Aux législatives turques du 7 juin 2015, un nouveau parti sort du lot, le HDP, né d’un ancien parti pro-kurde. Le Parti démocratique des peuples (HDP) est une sorte de Syriza à la mode turque dépassant les anciens clivages de la vie politique locale. Il se veut représentant de toute la société, et notamment de ses minorités sociales, religieuses, ethniques et même sexuelles.

«L’un des enjeux des élections législatives est de savoir si le Parti démocratique des peuples (HDP) dépassera le seuil électoral des 10 % ou non», affirme le politologue Ahmet Insel qui précise qu’en franchissant cette barre, le HDP priverait l’AKP d’Erdogan d’un grand nombre de sièges. Le HDP est né d’un parti kurde, mais a élargi son discours et ses ambitions politiques. Il entend rassembler «des voix de l’est et de l’ouest du pays», note, dans Le Figaro, Samin Akgönül, chercheur au CNRS spécialiste de la Turquie. 

Démocratie directe, réformes sociales, égalité des droits, autonomie locale, justice, écologie, tels sont les slogans de ce parti qui a réussi à s’imposer sur la scène politique turque. «A l’opposé de l’ultralibéralisme et de l’islamisme de l’AKP, mais aussi à l’opposé du nationalisme, point commun de tous les partis politiques en jeu», précise Samim Akgönül.

A sa tête, Selehattin Demirtas a obtenu 9% des voix lors de la présidentielle de 2014. Il a sorti son parti de la seule revendication kurde. Avec son physique qui n’est pas sans rappeler celui du premier ministre grec Alexis Tsipras, Selehattin Demirtas, 42 ans, a réussi à incarner le parti et son discours qui s’adresse à tous les habitants du pays, dépassant très largement la question kurde.

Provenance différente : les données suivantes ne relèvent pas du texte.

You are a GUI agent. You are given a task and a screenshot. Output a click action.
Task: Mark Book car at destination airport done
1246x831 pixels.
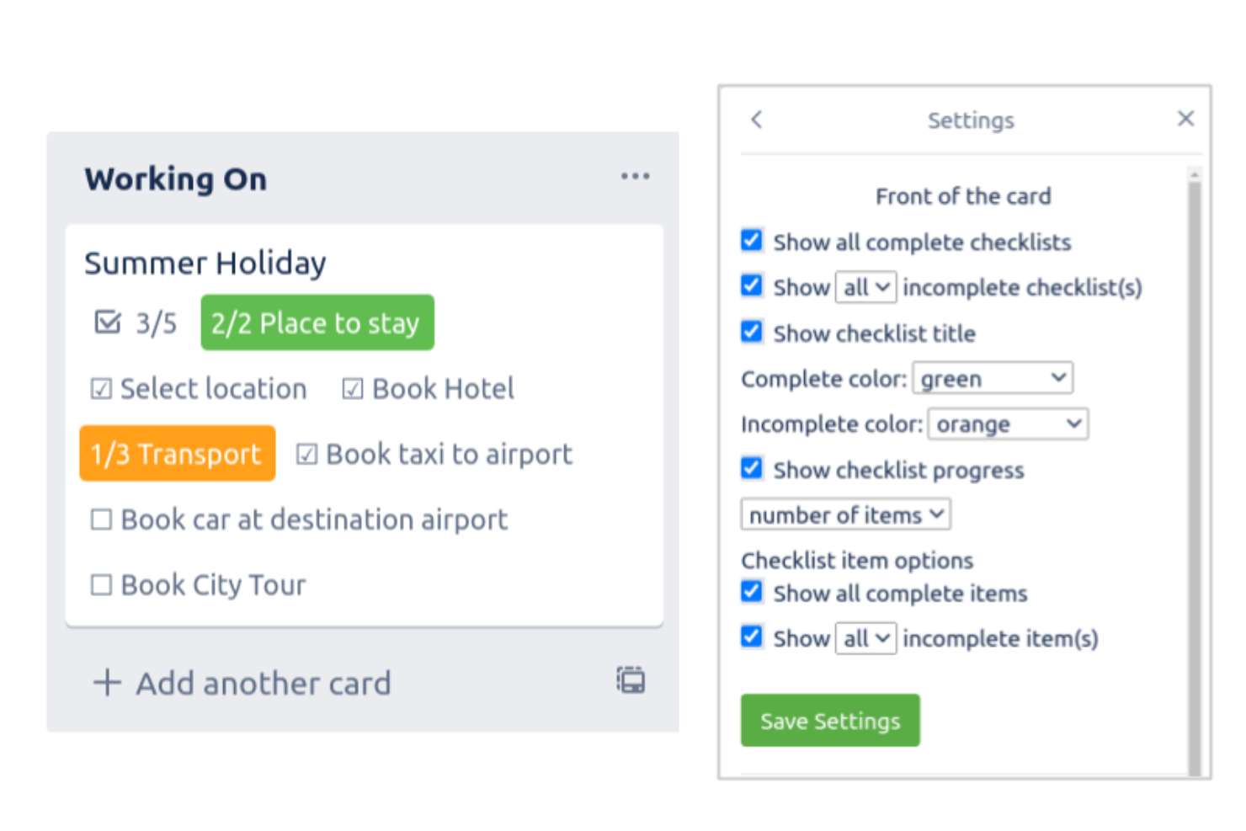(x=100, y=519)
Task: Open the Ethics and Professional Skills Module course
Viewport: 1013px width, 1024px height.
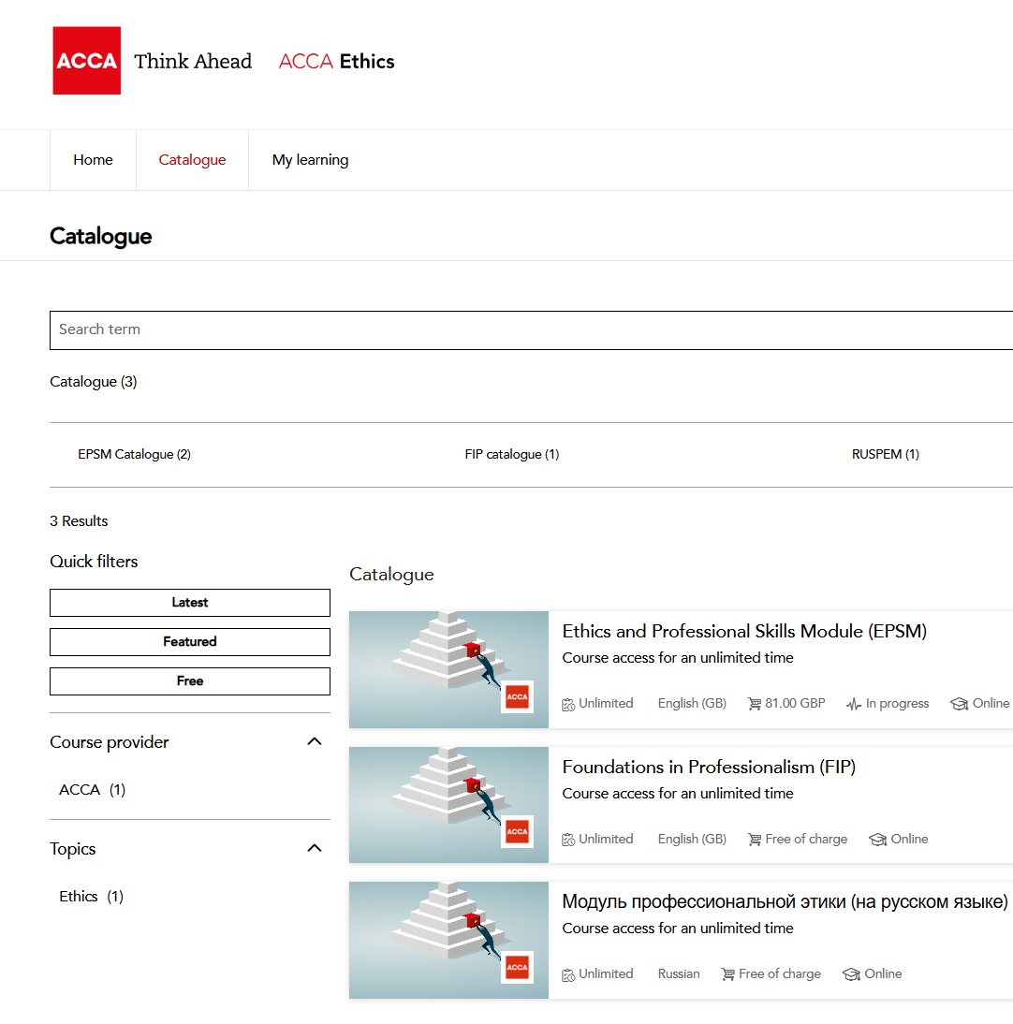Action: (744, 632)
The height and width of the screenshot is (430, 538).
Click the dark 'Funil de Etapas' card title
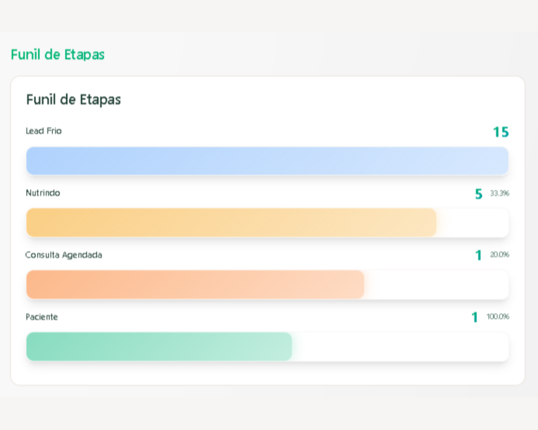[x=74, y=100]
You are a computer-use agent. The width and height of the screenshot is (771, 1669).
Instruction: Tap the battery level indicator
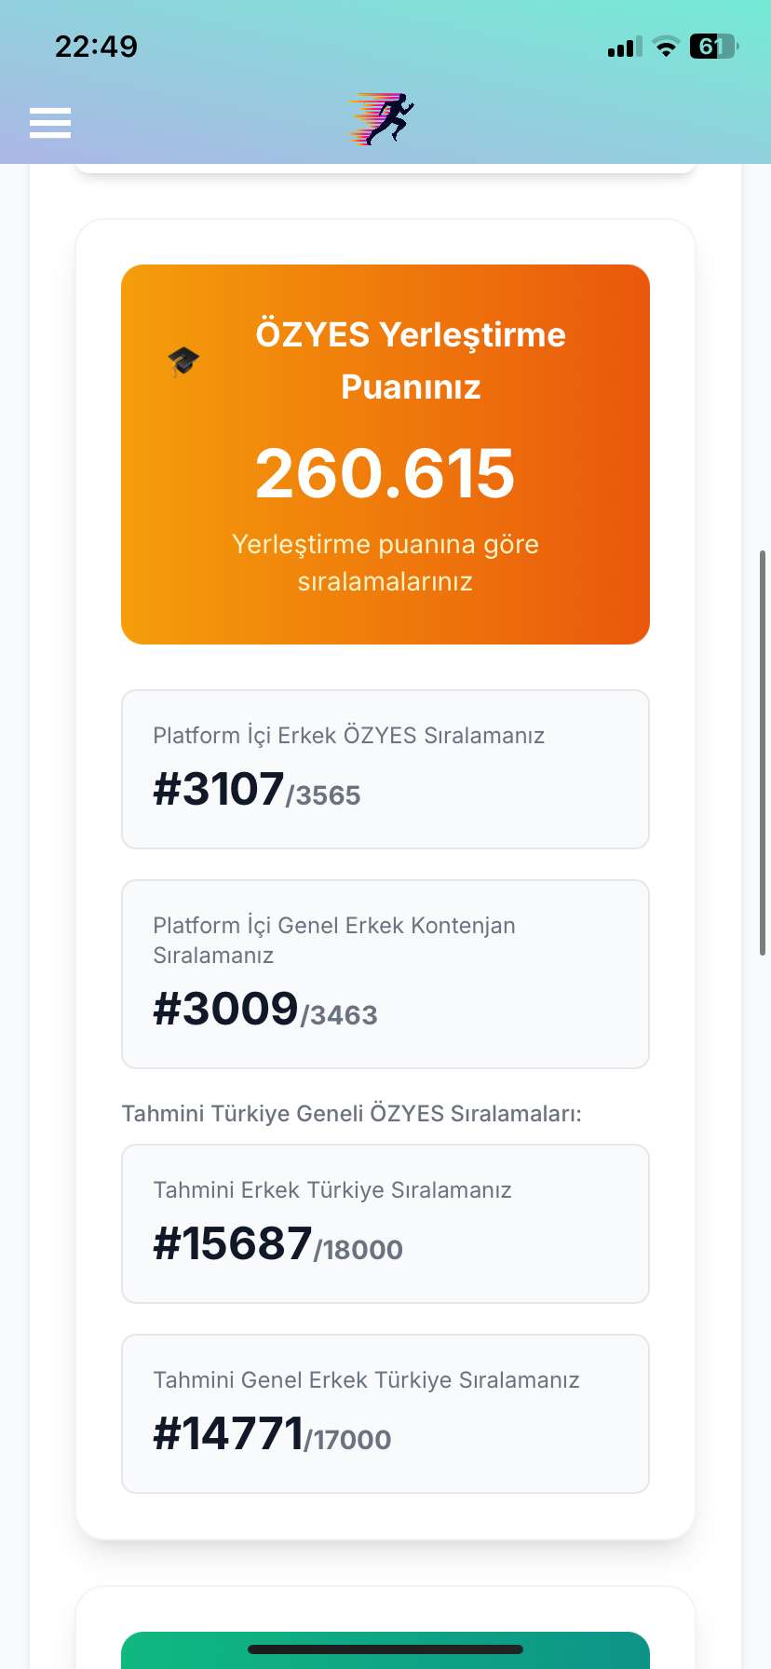[x=712, y=47]
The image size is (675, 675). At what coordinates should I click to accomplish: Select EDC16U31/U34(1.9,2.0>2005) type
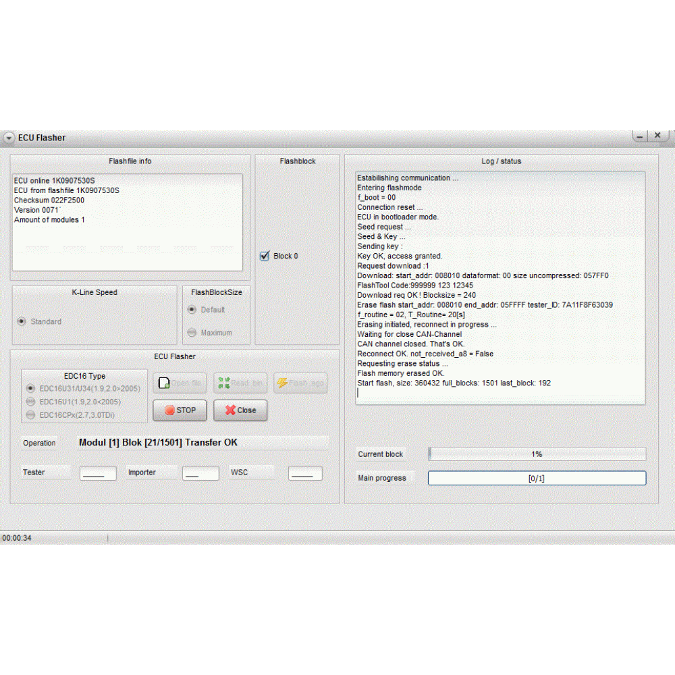coord(30,388)
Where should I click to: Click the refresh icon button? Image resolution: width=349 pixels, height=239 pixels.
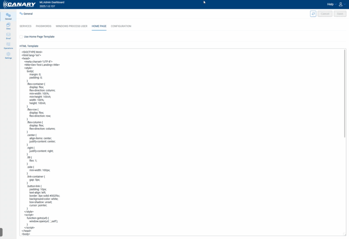(x=313, y=14)
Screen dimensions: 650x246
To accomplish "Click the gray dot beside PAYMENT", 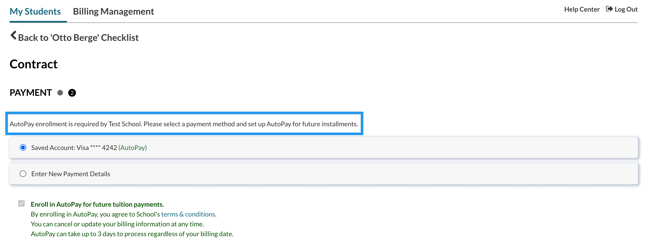I will (x=60, y=93).
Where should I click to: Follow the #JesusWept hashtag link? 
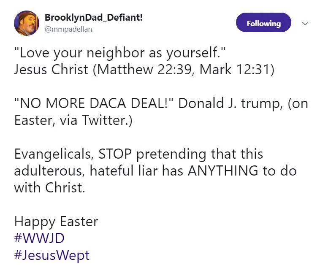(x=52, y=255)
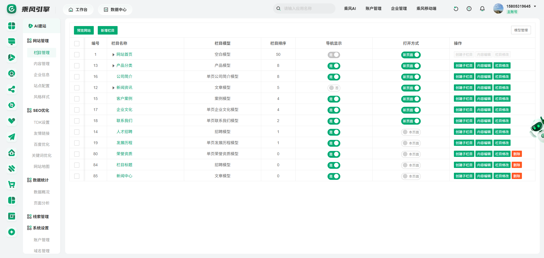Image resolution: width=544 pixels, height=258 pixels.
Task: Open the shopping cart sidebar icon
Action: 12,185
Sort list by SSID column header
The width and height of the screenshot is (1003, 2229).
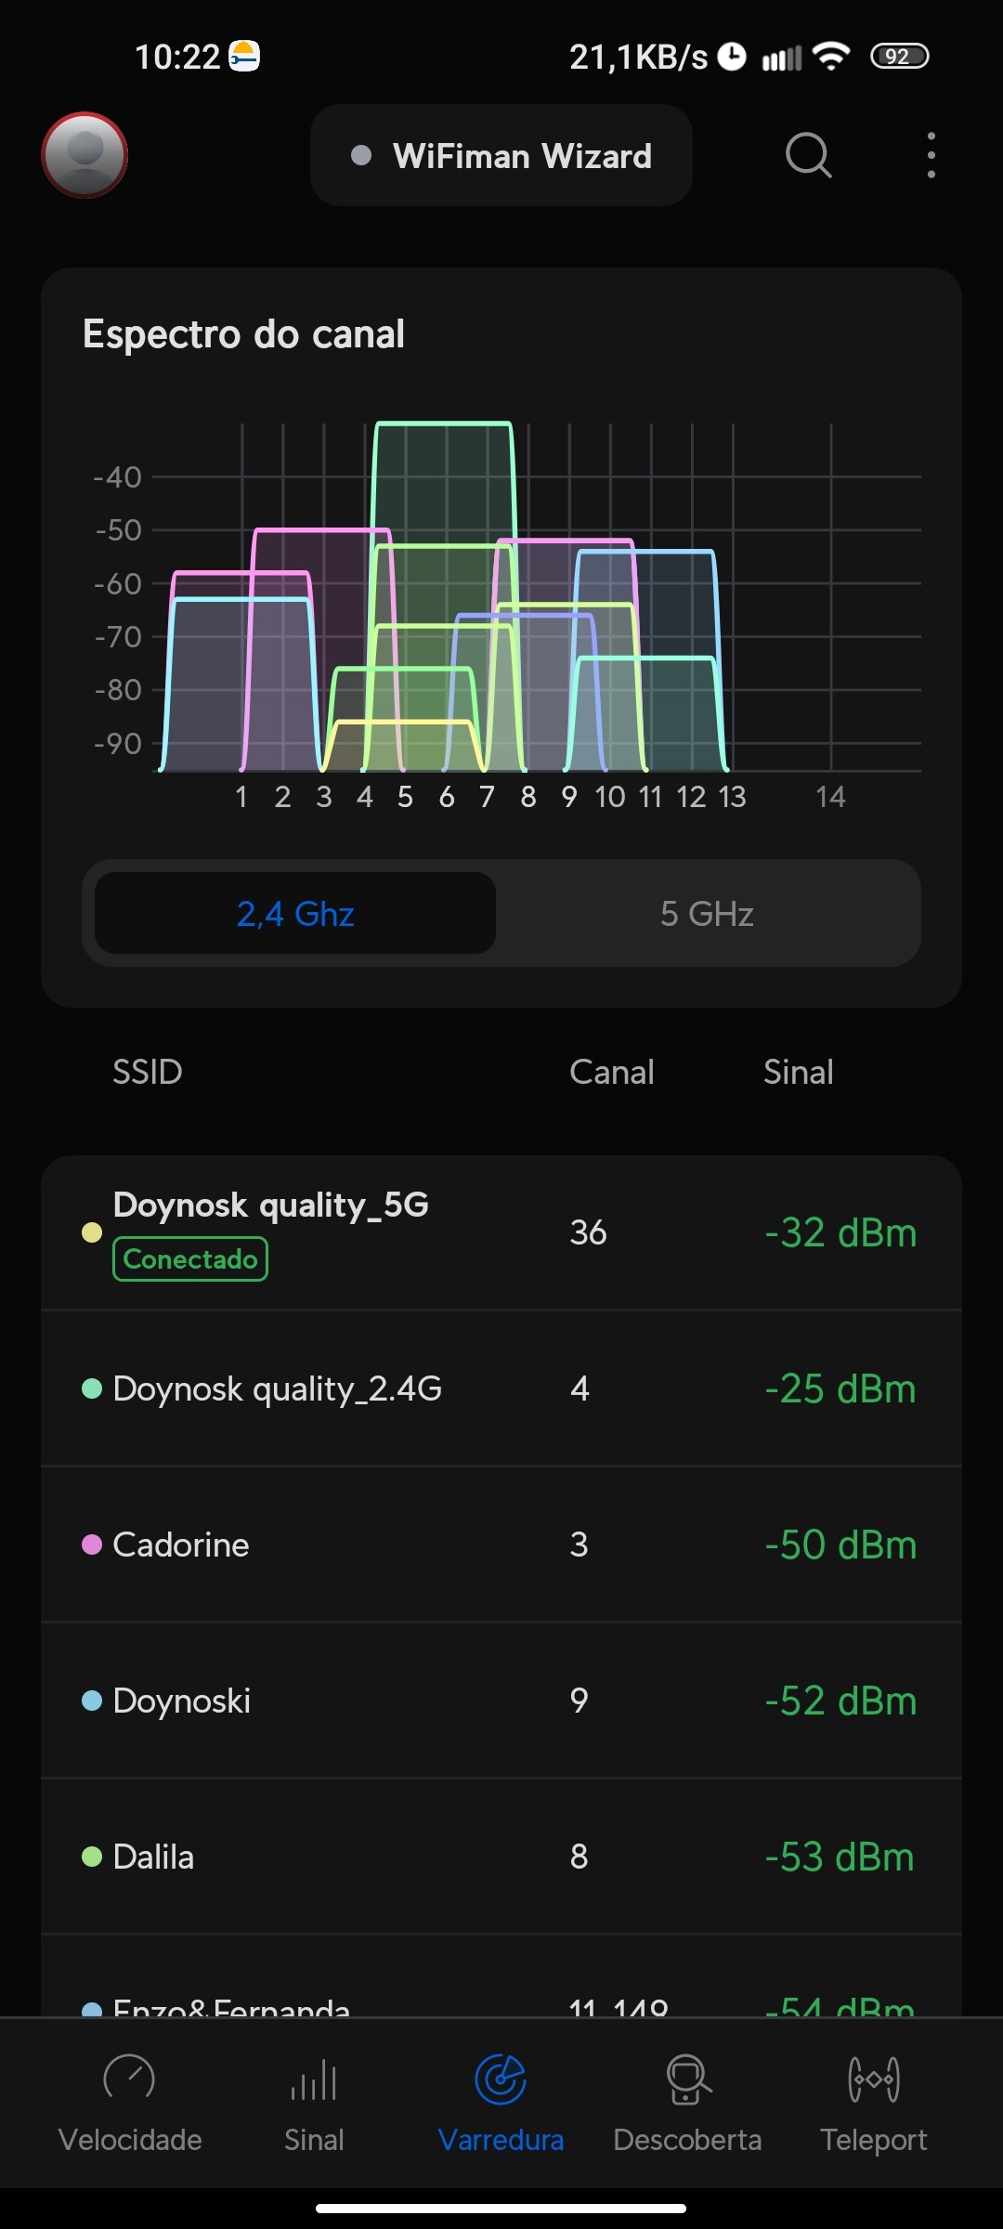pos(147,1072)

Résultat, le parti a parmi ses candidats des Kurdes, des Arméniens, des alévis, une yazidie ou un homosexuel… Pas étonnant du coup que le HDP ait reçu de nombreux soutiens, allant de partis d’extrème-gauche à des communautés kurdes conservatrices.

Meeting HDP en présence Selahattin Demirtas

Meeting du HDP en présence de Selahattin Demirtas, le 30 mai 2015, près d’Istanbul. © BULENT DORUK / ANADOLU AGENCY

Une responsable du parti pour Istanbul, donne un exemple de la politique voulue par le HDP:  «Nous condamnons sans équivoque la polygamie et les mariages forcés. De même que nous n’acceptons pas dans notre parti les personnes n’ayant contracté que des mariages religieux (seuls les mariages civils sont reconnus par la République)», affime Ayse Erdem, la coprésidente du HDP à Istanbul. 

Aux soutiens internes s’ajoutent ceux de partis écologistes ou de gauche venant de toute l’Europe. En France, le Parti de gauche voit ainsi dans l’HDP une «opportunité pour faire avancer un projet démocratique, social, pacifique et anticapitaliste défendant les droits des travailleurs/travailleuses, des minorités (kurdes, alévis, LGBTI, droits des femmes) et promouvant l’écologie et la protection de l’environnement». Autre exemple, un dirigeant de Syriza, le parti au pouvoir en Grèce, a traversé la mer Egée pour participer à un meeting de Selahattin Demirtaş, le 23 mai 2015 à Izmir, sur la côte ouest de la Turquie.

Aujourd’hui, le parti est donné à 11-12% dans les sondages. Erdogan saura le 7 juin au soir si le HDP aura franchi le seuil des 10%, le privant d’une cinquantaine de sièges indispensables à son rêve de créer un régime présidentiel.